Esa y no otra, es la postura de “desprecio” y “sistemática vulneración” que los plurinacionales asumieron como política de Estado con respecto al Derecho Internacional Público.

No obstante, los plurinacionales irónicamente denunciaron que, con la demora del suntuoso avión presidencial, supuestamente “se violaron tratados internacionales”, entre ellos la Convención de Viena sobre Relaciones Diplomáticas. Olvidándose (adrede) de que:

1) En 2011, el Gobierno plurinacional confesó haber 'pinchado' el celular de personeros de la misión diplomática norteamericana, para interceptar ilegalmente comunicaciones entre estos y algunos dirigentes que lideraban la marcha del Tipnis.

2) En marzo de 2012, los plurinacionales secuestraron una vagoneta (diplomática) de la embajada norteamericana y el ministro de Gobierno, Carlos Romero, entonces "exigió al Ministerio Público una 'investigación rígida y urgente' para esclarecer el ‘hallazgo y detención’ de una vagoneta con placa de la embajada de Estados Unidos (…) en el departamento del Beni."

Vulnerando con ello los Arts. 30 y 22, respectivamente, de la Convención de Viena sobre Relaciones Diplomáticas. Convención a la que hoy, paradójicamente, acuden en busca de sustento.

En adición, una sarta de  “expertos analistas” abarrotaron los medios de comunicación defendiendo a Evo (convertido erróneamente en sinónimo de Estado Boliviano y región), como por ejemplo el ex servidor público Armando Loayza, quien señaló: "los cuatro gobiernos que restringieron su espacio aéreo vulneraron el derecho internacional aeronáutico establecido en la Convención de Chicago."

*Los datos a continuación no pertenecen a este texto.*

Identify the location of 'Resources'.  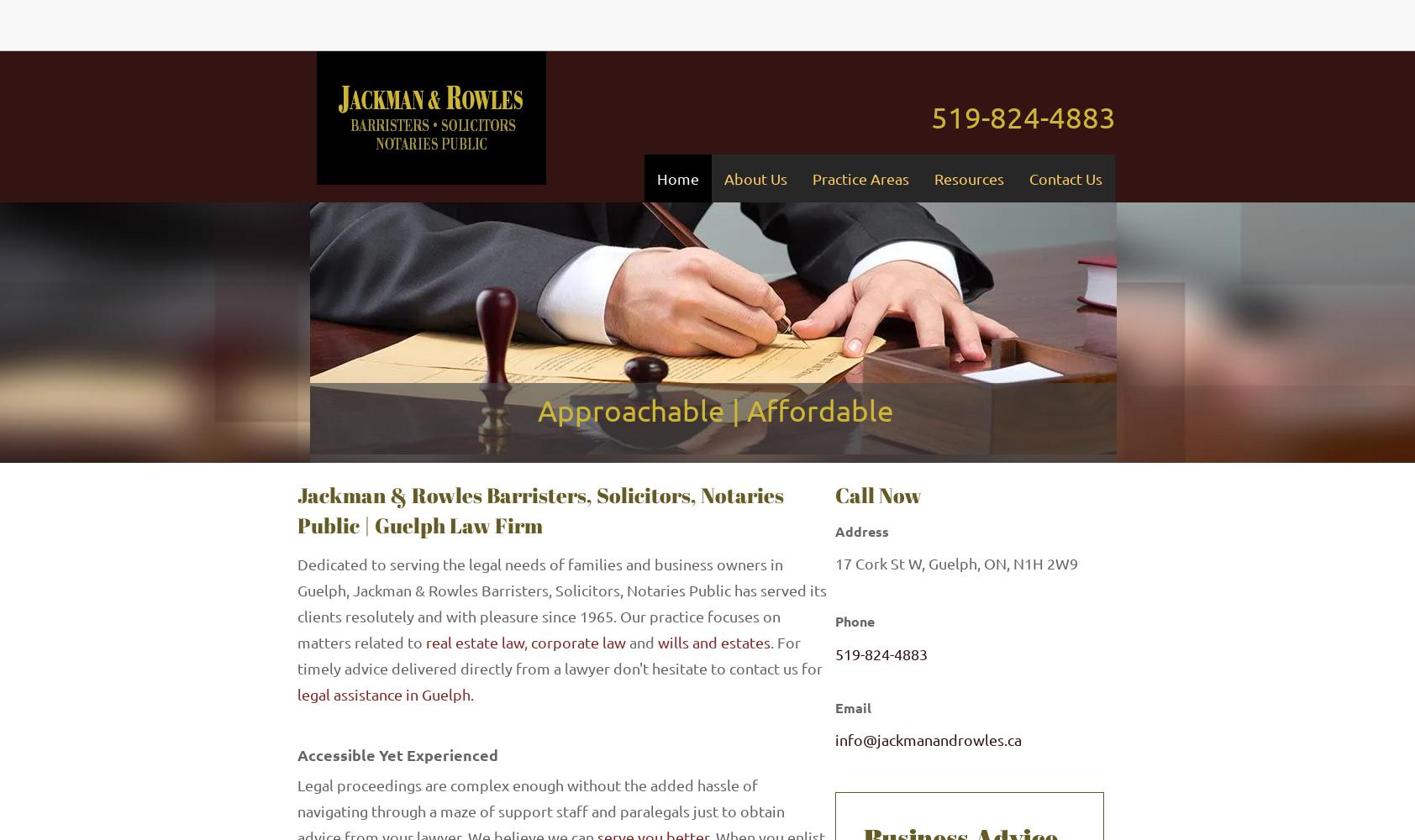
(968, 177).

Ignorando que el Convenio de Chicago de 1944, regula a la Aviación Civil Internacional. Disponiendo, en su Art. 3, expresamente que: "a) El presente Convenio se aplica solamente a las aeronaves civiles y no a las aeronaves de Estado. b) Se consideran aeronaves de Estado las utilizadas en servicios militares, de aduanas o de policía."

Y resulta que, el avión presidencial, tiene matrícula de la Fuerza Aérea Boliviana (FAB) y por tanto es un avión militar. Motivo por el cual los plurinacionales no pueden acogerse a dicho Convenio para alegar “a conveniencia” una supuesta vulneración al Derecho Internacional Público, que jamás existió.

Finalmente, Francia, Italia, Portugal y toda la comunidad internacional, tienen todo el derecho para aplicar a la “airada reclamación” (lloriqueo) plurinacional el brocárdico romano que reza “ningún juez escuchará el reclamo fundado en la propia inmoralidad” (nemo auditur propriam turpitudinem alegans).